I don't feel like I'm going to be a good aunt because of what happened to me (I was sexually assaulted when I was a child). I DON'T like men because of it and am afraid of them. It's going to be hard interacting with a little boy too.
I did bad things as a result of the trauma that I still feel bad for (sexual play). I think it was me just trying to cope. I really don't know why this is coming up.
Maybe this all brings up some unresolved feelings. Feelings that I have NO idea how to put into words.
There's nothing wrong with the way you are feeling you went through a lot and you are traumatized by it. Try not to put any expectations on yourself about being an aunt. Right now you don't feel right about interacting with your nephew because of the trauma so that's not your fault. You can't help it.
You could limit the amount of time you interact with him. Maybe keep it to a few minutes smile at him say a few cute things then move along. When things get better for you then you can adjust the amount of time you are near him. Try not to worry over it. But like you said it also brings things up for you so take it day by day. If you have to stay away for a while then do it.
@Fohb460 I may consider that advice. Thanks. Maybe it makes me feel a little bit better.

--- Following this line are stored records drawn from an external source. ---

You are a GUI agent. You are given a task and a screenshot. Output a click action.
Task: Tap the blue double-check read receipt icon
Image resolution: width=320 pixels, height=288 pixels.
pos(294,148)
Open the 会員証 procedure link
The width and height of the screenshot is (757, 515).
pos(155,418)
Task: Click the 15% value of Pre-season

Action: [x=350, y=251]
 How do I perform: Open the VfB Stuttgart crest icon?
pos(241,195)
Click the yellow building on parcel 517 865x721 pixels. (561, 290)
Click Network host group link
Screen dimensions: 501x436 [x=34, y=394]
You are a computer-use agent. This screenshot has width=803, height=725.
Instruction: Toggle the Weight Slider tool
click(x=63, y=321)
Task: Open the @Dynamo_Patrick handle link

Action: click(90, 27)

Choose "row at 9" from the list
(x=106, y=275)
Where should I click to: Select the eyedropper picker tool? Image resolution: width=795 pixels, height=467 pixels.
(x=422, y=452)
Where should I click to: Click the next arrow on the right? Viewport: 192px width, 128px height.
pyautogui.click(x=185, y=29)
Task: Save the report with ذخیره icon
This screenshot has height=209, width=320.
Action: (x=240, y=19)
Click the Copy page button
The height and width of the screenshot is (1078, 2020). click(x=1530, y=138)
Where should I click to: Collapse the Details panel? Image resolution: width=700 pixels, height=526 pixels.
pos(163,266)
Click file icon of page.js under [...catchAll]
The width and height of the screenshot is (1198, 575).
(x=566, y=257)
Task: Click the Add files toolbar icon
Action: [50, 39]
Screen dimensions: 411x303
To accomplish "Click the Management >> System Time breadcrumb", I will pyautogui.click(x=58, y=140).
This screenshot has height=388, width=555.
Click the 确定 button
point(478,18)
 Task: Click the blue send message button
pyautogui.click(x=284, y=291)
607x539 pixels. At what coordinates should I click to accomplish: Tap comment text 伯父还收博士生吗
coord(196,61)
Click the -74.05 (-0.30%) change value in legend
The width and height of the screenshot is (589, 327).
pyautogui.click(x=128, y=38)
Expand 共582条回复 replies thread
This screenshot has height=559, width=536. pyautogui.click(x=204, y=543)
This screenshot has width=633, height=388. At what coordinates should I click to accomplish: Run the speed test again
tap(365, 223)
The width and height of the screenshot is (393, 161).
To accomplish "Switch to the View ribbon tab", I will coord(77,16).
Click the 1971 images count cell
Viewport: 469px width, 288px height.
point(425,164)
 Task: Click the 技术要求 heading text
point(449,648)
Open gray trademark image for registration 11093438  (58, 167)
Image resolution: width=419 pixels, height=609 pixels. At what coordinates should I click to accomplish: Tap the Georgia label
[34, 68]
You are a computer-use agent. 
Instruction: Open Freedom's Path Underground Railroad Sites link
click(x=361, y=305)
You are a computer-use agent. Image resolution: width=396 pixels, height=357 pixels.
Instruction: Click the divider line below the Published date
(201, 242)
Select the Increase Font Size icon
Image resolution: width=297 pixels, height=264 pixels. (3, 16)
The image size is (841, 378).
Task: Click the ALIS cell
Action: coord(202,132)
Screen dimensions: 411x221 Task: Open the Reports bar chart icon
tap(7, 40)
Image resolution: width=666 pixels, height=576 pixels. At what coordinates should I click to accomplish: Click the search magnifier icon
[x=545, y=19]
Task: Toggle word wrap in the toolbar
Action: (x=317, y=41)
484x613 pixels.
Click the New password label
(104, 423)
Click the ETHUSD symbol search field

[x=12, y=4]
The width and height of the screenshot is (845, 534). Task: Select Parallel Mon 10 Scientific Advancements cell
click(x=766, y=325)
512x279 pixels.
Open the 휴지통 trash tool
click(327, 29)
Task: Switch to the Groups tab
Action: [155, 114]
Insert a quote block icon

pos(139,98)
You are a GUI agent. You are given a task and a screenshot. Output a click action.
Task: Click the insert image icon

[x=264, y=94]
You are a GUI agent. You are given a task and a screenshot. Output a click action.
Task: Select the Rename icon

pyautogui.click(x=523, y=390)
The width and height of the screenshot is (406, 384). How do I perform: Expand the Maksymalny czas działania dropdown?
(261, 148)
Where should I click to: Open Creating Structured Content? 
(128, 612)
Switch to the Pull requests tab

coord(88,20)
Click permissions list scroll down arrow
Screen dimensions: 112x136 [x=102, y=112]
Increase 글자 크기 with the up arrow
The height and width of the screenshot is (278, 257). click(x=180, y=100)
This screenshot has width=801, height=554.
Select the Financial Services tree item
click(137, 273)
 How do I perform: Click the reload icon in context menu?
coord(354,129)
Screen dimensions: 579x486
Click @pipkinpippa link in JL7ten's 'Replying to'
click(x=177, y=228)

sorry if I misunderstood, but when you said you did something "bad" do you mean to a child? If so, then I think that you definitely should avoid your nephew whenever possible beyond a hello and smile. You definitely dont have to be close to someone that you feel you could hurt. It would be a good thing, and shows responsibility if you stay away, if you feel you could cause harm in any capacity to someone, until you've worked through your trauma. As for not likig men, I think it makes total sense seeing what youve been through. As a woman, I often feel angry at the stuff historically women have experienced and continue to experience, and it's easy to feel angry at "all men" because of that. And it's similar for men probably, some women ddo terrible things and men may be angry at "all women" because of it. It's ok to feel that way. But then we need to go into spaces to challenge that experience too, and experience examples of good men or women. For example on this website I read men's stories, and men havw commented on my posts who were extremely kind. So it does help you remember good men exist, and we need to actively think of examples of them sometimes. Maybe a wonderful teacher you had, or some therapist on youtuve, or really anyonw qho was just kind unconditionally to a woman. It hurts, to experience the bad stuff, and yes a lot of men do horrible things. I feel afraid of men and love too. I really do. But we do have to keep trying to remember the good are there too. . So we must not hurt good people who are innocent, for those that hurt us.
@Doodle1234 sorry for not being more specific: no I would never hurt anyone even a child. It was more hurting an inanimate object.